=== SUPPLIED MATERIAL ===
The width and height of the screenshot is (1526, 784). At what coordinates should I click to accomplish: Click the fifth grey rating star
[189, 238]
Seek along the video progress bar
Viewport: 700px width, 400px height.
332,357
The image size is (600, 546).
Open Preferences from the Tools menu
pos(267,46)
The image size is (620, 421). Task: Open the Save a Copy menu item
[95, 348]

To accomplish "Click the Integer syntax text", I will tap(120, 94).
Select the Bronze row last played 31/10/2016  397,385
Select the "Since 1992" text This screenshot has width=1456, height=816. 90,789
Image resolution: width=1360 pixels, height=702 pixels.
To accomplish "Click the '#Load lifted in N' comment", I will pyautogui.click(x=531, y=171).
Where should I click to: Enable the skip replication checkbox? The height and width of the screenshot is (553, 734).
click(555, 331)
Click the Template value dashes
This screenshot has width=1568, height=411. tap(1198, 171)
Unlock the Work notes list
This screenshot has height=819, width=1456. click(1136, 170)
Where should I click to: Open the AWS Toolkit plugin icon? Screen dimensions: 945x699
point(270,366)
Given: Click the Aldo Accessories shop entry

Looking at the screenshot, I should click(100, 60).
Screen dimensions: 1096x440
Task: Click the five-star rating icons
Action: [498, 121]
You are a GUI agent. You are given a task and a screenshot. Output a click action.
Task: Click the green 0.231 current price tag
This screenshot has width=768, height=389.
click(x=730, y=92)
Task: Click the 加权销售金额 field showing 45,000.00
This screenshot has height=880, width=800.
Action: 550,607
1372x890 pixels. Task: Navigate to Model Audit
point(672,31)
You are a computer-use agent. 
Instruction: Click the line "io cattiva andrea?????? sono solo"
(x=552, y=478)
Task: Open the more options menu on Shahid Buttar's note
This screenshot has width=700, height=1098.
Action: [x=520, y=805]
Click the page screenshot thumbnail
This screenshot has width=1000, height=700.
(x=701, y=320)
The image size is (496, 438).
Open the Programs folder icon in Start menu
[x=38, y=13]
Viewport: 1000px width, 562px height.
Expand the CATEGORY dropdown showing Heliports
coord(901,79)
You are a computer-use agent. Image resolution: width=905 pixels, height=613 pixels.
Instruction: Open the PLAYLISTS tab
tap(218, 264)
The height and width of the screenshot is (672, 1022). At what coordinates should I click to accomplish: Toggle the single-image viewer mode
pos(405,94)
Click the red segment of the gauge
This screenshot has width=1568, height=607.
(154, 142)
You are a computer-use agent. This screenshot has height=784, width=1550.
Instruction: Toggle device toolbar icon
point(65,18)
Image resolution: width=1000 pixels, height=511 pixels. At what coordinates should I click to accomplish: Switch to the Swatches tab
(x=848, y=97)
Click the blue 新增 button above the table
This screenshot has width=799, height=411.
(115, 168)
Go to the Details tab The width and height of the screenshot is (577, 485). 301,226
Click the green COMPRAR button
===
## EXERCISE BRIEF
Rewrite everything from the line containing "Image resolution: width=1360" down to the line containing "This screenshot has height=819, width=1456." with "checkbox" changed to "tick box" and nothing else altered.

## COMPLETED TASK
Image resolution: width=1360 pixels, height=702 pixels.
To accomplish "Click the '#Load lifted in N' comment", I will pyautogui.click(x=531, y=171).
Where should I click to: Enable the skip replication tick box? The height and width of the screenshot is (553, 734).
click(555, 331)
Click the Template value dashes
This screenshot has width=1568, height=411. tap(1198, 171)
Unlock the Work notes list
This screenshot has height=819, width=1456. click(1136, 170)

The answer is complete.